Extracted information:
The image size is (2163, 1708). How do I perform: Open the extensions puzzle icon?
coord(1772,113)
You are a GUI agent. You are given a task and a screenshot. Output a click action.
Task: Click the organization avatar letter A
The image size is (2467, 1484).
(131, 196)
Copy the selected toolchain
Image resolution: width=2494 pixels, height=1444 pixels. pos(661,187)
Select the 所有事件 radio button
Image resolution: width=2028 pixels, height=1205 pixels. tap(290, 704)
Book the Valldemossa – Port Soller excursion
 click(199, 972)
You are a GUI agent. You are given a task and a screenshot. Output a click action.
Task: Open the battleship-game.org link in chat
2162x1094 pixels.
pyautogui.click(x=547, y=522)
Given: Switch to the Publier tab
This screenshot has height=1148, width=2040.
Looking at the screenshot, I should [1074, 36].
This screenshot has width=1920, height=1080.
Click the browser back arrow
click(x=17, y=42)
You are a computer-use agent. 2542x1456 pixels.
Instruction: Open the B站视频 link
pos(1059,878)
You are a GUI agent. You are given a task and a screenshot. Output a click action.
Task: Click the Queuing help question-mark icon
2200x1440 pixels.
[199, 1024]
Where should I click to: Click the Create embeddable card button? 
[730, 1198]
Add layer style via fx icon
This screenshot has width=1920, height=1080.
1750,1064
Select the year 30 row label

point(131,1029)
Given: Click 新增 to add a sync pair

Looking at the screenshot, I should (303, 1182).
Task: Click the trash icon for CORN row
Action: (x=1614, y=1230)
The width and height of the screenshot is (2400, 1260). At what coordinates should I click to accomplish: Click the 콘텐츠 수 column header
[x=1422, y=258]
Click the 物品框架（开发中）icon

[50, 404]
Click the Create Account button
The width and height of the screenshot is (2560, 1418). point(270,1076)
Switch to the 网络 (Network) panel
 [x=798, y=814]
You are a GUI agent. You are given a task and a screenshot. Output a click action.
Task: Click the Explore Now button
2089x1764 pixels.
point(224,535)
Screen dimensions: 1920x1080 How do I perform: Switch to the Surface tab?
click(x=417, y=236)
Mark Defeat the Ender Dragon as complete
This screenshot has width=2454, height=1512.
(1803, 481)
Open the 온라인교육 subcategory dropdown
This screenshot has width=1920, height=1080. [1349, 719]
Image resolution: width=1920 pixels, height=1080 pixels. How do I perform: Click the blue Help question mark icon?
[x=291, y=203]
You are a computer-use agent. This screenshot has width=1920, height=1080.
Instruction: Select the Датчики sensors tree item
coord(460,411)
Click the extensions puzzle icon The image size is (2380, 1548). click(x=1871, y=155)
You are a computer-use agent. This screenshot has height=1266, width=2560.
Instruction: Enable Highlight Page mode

Exercise details: Write out the data again in full. Match it exactly.

Task solution:
The image size is (2163, 1708). How do I perform: Open the extensions puzzle icon?
coord(1772,113)
You are a GUI agent. You are given a task and a screenshot. Output a click action.
Task: Click the organization avatar letter A
The image size is (2467, 1484).
(131, 196)
Copy the selected toolchain
Image resolution: width=2494 pixels, height=1444 pixels. pos(661,187)
Select the 所有事件 radio button
Image resolution: width=2028 pixels, height=1205 pixels. tap(290, 704)
Book the Valldemossa – Port Soller excursion
 click(199, 972)
You are a GUI agent. You are given a task and a screenshot. Output a click action.
Task: Open the battleship-game.org link in chat
2162x1094 pixels.
pyautogui.click(x=547, y=522)
Given: Switch to the Publier tab
This screenshot has height=1148, width=2040.
Looking at the screenshot, I should [1074, 36].
This screenshot has width=1920, height=1080.
Click the browser back arrow
click(x=17, y=42)
You are a computer-use agent. 2542x1456 pixels.
Instruction: Open the B站视频 link
pos(1059,878)
You are a GUI agent. You are given a task and a screenshot. Output a click action.
Task: Click the Queuing help question-mark icon
2200x1440 pixels.
[199, 1024]
Where should I click to: Click the Create embeddable card button? 
[730, 1198]
Add layer style via fx icon
This screenshot has width=1920, height=1080.
1750,1064
Select the year 30 row label

point(131,1029)
Given: Click 新增 to add a sync pair

Looking at the screenshot, I should (303, 1182).
Task: Click the trash icon for CORN row
Action: (x=1614, y=1230)
The width and height of the screenshot is (2400, 1260). At what coordinates should I click to accomplish: Click the 콘텐츠 수 column header
[x=1422, y=258]
Click the 物品框架（开发中）icon

[50, 404]
Click the Create Account button
The width and height of the screenshot is (2560, 1418). point(270,1076)
Switch to the 网络 (Network) panel
 [x=798, y=814]
You are a GUI agent. You are given a task and a screenshot. Output a click action.
Task: Click the Explore Now button
2089x1764 pixels.
point(224,535)
Screen dimensions: 1920x1080 How do I perform: Switch to the Surface tab?
click(x=417, y=236)
Mark Defeat the Ender Dragon as complete
This screenshot has width=2454, height=1512.
(1803, 481)
Open the 온라인교육 subcategory dropdown
This screenshot has width=1920, height=1080. [1349, 719]
Image resolution: width=1920 pixels, height=1080 pixels. How do I perform: Click the blue Help question mark icon?
[x=291, y=203]
You are a computer-use agent. This screenshot has width=1920, height=1080.
Instruction: Select the Датчики sensors tree item
coord(460,411)
Click the extensions puzzle icon The image size is (2380, 1548). click(x=1871, y=155)
You are a computer-use agent. This screenshot has height=1266, width=2560.
Instruction: Enable Highlight Page mode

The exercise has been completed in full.